- **Work instructions**: Each record beneath this sentence is to be transcribed exactly as it reads.

- **Recorded data**:

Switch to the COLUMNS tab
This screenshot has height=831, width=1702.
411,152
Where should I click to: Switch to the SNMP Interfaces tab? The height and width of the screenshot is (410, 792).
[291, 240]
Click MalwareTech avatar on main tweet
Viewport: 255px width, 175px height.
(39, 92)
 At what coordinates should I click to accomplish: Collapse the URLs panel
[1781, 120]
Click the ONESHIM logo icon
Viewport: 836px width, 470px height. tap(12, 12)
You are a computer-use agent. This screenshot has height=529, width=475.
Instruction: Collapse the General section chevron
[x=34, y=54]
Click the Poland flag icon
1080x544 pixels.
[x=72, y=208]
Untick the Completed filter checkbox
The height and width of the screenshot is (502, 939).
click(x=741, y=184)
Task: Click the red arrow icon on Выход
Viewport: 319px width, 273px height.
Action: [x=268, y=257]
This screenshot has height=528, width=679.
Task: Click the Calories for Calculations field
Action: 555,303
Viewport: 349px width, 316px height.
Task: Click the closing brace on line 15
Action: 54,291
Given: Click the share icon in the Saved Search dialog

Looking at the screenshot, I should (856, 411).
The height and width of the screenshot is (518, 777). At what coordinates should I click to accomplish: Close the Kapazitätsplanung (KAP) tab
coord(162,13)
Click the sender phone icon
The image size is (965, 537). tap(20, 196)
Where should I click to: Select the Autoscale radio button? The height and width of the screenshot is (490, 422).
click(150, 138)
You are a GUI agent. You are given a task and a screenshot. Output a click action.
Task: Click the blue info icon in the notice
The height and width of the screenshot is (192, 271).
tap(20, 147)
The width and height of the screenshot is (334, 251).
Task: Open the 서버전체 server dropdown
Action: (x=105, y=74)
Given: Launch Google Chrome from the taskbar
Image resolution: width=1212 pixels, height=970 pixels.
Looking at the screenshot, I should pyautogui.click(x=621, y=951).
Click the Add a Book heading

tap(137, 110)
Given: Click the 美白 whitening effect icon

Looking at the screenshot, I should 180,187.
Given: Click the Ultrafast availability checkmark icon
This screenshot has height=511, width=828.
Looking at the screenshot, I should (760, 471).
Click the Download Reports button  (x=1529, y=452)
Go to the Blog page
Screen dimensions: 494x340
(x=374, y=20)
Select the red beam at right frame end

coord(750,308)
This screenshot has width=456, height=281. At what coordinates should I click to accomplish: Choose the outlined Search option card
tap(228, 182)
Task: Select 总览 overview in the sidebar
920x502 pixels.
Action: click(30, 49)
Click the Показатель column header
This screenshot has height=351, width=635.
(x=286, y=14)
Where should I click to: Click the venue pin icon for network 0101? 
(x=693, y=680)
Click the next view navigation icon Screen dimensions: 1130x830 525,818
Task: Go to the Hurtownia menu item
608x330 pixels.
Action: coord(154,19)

- **Result for this task**:
Switch to the COLUMNS tab
This screenshot has height=831, width=1702.
411,152
Where should I click to: Switch to the SNMP Interfaces tab? The height and width of the screenshot is (410, 792).
[291, 240]
Click MalwareTech avatar on main tweet
Viewport: 255px width, 175px height.
(39, 92)
 At what coordinates should I click to accomplish: Collapse the URLs panel
[1781, 120]
Click the ONESHIM logo icon
Viewport: 836px width, 470px height. tap(12, 12)
You are a computer-use agent. This screenshot has height=529, width=475.
Instruction: Collapse the General section chevron
[x=34, y=54]
Click the Poland flag icon
1080x544 pixels.
[x=72, y=208]
Untick the Completed filter checkbox
The height and width of the screenshot is (502, 939).
click(x=741, y=184)
Task: Click the red arrow icon on Выход
Viewport: 319px width, 273px height.
Action: [x=268, y=257]
This screenshot has height=528, width=679.
Task: Click the Calories for Calculations field
Action: 555,303
Viewport: 349px width, 316px height.
Task: Click the closing brace on line 15
Action: 54,291
Given: Click the share icon in the Saved Search dialog

Looking at the screenshot, I should (856, 411).
The height and width of the screenshot is (518, 777). At what coordinates should I click to accomplish: Close the Kapazitätsplanung (KAP) tab
coord(162,13)
Click the sender phone icon
The image size is (965, 537). tap(20, 196)
Where should I click to: Select the Autoscale radio button? The height and width of the screenshot is (490, 422).
click(150, 138)
You are a GUI agent. You are given a task and a screenshot. Output a click action.
Task: Click the blue info icon in the notice
The height and width of the screenshot is (192, 271).
tap(20, 147)
The width and height of the screenshot is (334, 251).
Task: Open the 서버전체 server dropdown
Action: (x=105, y=74)
Given: Launch Google Chrome from the taskbar
Image resolution: width=1212 pixels, height=970 pixels.
Looking at the screenshot, I should pyautogui.click(x=621, y=951).
Click the Add a Book heading

tap(137, 110)
Given: Click the 美白 whitening effect icon

Looking at the screenshot, I should 180,187.
Given: Click the Ultrafast availability checkmark icon
This screenshot has height=511, width=828.
Looking at the screenshot, I should (760, 471).
Click the Download Reports button  (x=1529, y=452)
Go to the Blog page
Screen dimensions: 494x340
(x=374, y=20)
Select the red beam at right frame end

coord(750,308)
This screenshot has width=456, height=281. At what coordinates should I click to accomplish: Choose the outlined Search option card
tap(228, 182)
Task: Select 总览 overview in the sidebar
920x502 pixels.
Action: click(30, 49)
Click the Показатель column header
This screenshot has height=351, width=635.
(x=286, y=14)
Where should I click to: Click the venue pin icon for network 0101? 
(x=693, y=680)
Click the next view navigation icon Screen dimensions: 1130x830 525,818
Task: Go to the Hurtownia menu item
608x330 pixels.
Action: coord(154,19)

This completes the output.